Weekend Reading

Recollections of books carried back and forth on the elevated train -- in a long-term, though belated, attempt to learn something about the world.

Tuesday, April 06, 2010

After Dark - by Haruki Murakami



Replace those two chatting adults seen above with a couple of scruffy college kids, and I think you've got the setting for this story by a thoroughly Japanese author immersed in American pop culture.

Beginning with Erich Segal's "Love Story", for which this is a variation that focuses on the moments when two lonely souls find each other, rather than on whatever consequences may follow.

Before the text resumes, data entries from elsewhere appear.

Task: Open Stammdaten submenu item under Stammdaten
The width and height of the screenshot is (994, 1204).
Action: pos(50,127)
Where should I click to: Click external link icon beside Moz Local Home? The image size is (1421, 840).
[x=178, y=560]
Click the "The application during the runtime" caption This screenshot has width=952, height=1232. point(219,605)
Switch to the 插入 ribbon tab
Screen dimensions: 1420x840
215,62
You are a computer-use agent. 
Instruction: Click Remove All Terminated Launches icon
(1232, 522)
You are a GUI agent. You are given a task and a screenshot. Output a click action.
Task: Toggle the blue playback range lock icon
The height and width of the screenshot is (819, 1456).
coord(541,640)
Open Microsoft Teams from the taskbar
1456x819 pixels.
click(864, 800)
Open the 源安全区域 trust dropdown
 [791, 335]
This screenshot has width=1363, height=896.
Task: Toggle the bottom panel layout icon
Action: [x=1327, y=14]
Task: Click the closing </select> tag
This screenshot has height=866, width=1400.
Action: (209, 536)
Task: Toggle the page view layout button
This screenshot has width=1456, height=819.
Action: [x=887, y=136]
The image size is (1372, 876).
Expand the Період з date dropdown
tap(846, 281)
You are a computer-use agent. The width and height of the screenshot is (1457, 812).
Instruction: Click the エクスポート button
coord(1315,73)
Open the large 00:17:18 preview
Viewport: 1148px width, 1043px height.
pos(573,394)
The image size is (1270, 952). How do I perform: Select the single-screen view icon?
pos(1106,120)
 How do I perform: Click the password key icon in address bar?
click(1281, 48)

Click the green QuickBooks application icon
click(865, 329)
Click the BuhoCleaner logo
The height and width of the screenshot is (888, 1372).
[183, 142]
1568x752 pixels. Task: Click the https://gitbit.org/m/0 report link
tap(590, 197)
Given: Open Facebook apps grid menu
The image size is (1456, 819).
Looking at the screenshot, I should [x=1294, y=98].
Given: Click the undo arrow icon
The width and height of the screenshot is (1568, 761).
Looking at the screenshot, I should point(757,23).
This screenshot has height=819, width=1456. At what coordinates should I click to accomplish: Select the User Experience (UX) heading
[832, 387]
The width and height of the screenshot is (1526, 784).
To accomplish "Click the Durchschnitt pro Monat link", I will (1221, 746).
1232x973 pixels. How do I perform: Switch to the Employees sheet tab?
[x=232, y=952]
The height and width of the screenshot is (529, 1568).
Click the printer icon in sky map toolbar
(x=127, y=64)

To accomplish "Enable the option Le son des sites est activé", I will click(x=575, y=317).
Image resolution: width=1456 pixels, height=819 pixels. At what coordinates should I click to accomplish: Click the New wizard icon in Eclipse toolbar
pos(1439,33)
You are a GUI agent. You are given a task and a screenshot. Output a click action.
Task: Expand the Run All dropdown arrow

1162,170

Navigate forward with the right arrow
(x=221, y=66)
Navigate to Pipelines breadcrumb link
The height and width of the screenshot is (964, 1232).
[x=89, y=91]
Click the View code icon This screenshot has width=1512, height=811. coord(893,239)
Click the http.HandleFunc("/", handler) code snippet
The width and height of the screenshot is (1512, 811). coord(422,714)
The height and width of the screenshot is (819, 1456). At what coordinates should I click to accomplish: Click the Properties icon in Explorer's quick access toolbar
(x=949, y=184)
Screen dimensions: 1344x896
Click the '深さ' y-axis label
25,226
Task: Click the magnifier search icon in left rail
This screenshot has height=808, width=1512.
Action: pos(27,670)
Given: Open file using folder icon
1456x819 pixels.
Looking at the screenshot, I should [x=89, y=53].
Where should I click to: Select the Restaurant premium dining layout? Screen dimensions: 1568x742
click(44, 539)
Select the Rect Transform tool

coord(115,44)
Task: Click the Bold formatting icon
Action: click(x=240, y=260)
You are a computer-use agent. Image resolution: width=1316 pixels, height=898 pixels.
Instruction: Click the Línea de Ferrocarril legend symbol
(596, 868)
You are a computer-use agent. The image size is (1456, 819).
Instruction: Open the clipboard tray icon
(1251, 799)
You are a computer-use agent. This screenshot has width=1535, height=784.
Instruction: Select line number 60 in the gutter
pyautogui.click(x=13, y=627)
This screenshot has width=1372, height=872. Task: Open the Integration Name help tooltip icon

Because this is a story that only covers precisely 6 hours and 56 minutes in the wee hours of a single night.

And that kind of precision is felt everywhere in this story - that feels more like a screenplay than a novel. (just like the Segal book)

Immersed in a high-tech, impersonal world, and surrounded by a variety of people who have failed, our two young protagonists can look forward to productive lives of personal fulfillment -- despite their rocky backgrounds -- due to their honesty, kindness, and persistence.

And their conventionality - as the young man is about to ditch his interest in music to study law, and the young woman is mastering a foreign language -- not just any foreign language -- but Chinese, which is the foundation of Japanese high culture, as well as the booming economic giant of this decade.


(BTW -- the Segal book even gets mentioned in this narrative - though the characters seem to have forgotten its tragic ending)


(BTW II - the relationship between Japan and China is further explored by introducing us to a Chinese prostitute who is beaten and robbed by a rather heartless Japanese techie/aesthete. But to make it a bit more complicated -- the Chinese pimp is even crueler - and as another character says, Chinese gangsters make their Japanese colleagues look like saints)

The story is framed by a bird's view of the city as a kind of gigantic creature, with it's human inhabitants as functioning parts of an organic whole -- a notion which seems distinctly Japanese - and would not fit the Chinese or Indian fiction I've been reading.